Given passage:
Are we born with different levels of a conscience or is it a learned behavior? As you look at the many issues that effect children and their response to life, you find that each child has an ability at some point to comprehend and reiterate in a behavior that is both expected and varied in reaction. Our awareness of acceptable behavior in the family and community lay a foundation for which ethics grows. I questioned if you had never seen right, would you know what is wrong? Then again if you never saw a wrong, would you believe your existence was all right?
Memories are little released life rafts, part of our selective memory, a balance of positive and negative that gives us the strength to continue on a positive path or unfortunately a repetitive path of destruction. I find that there must have been little balance for me before the age of ten, as those years are draped with a curtain of darkness with very few memories surfacing. Personality does play a big part as does the absorption of our surroundings, the average child will indeed try to emulate the behavior of adults. If the statement is all so true, then each child in a less then positive situation would react the same way. I find this to be so far from the truth. The moral behavior based on right and wrong and what is acceptable in society would be the guide lines for choices. I do believe instinct is naturally instilled an as we age we fight the natural instinct of right and wrong. It is as simple as the emotion bases feelings we experience on a daily basis, not as much as a conscience as I believe most would like to believe, but a deeper sense of what feels good
and what feels bad.

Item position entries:
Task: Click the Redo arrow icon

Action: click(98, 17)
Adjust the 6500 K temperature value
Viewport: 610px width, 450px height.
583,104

Problems:
(A) Summarize the passage on conscience in two sentences.
(B) Transcribe the passage on conscience word for word, everything from "Are we born" down to "was all right?".

Final answers:
(A) The passage asks whether conscience is inborn or learned, and it says that awareness of acceptable behavior in the family and community lays a foundation for ethics. The writer believes the instinct for right and wrong is naturally instilled and is less a conscience than a deeper sense of what feels good and what feels bad.

(B)
Are we born with different levels of a conscience or is it a learned behavior? As you look at the many issues that effect children and their response to life, you find that each child has an ability at some point to comprehend and reiterate in a behavior that is both expected and varied in reaction. Our awareness of acceptable behavior in the family and community lay a foundation for which ethics grows. I questioned if you had never seen right, would you know what is wrong? Then again if you never saw a wrong, would you believe your existence was all right?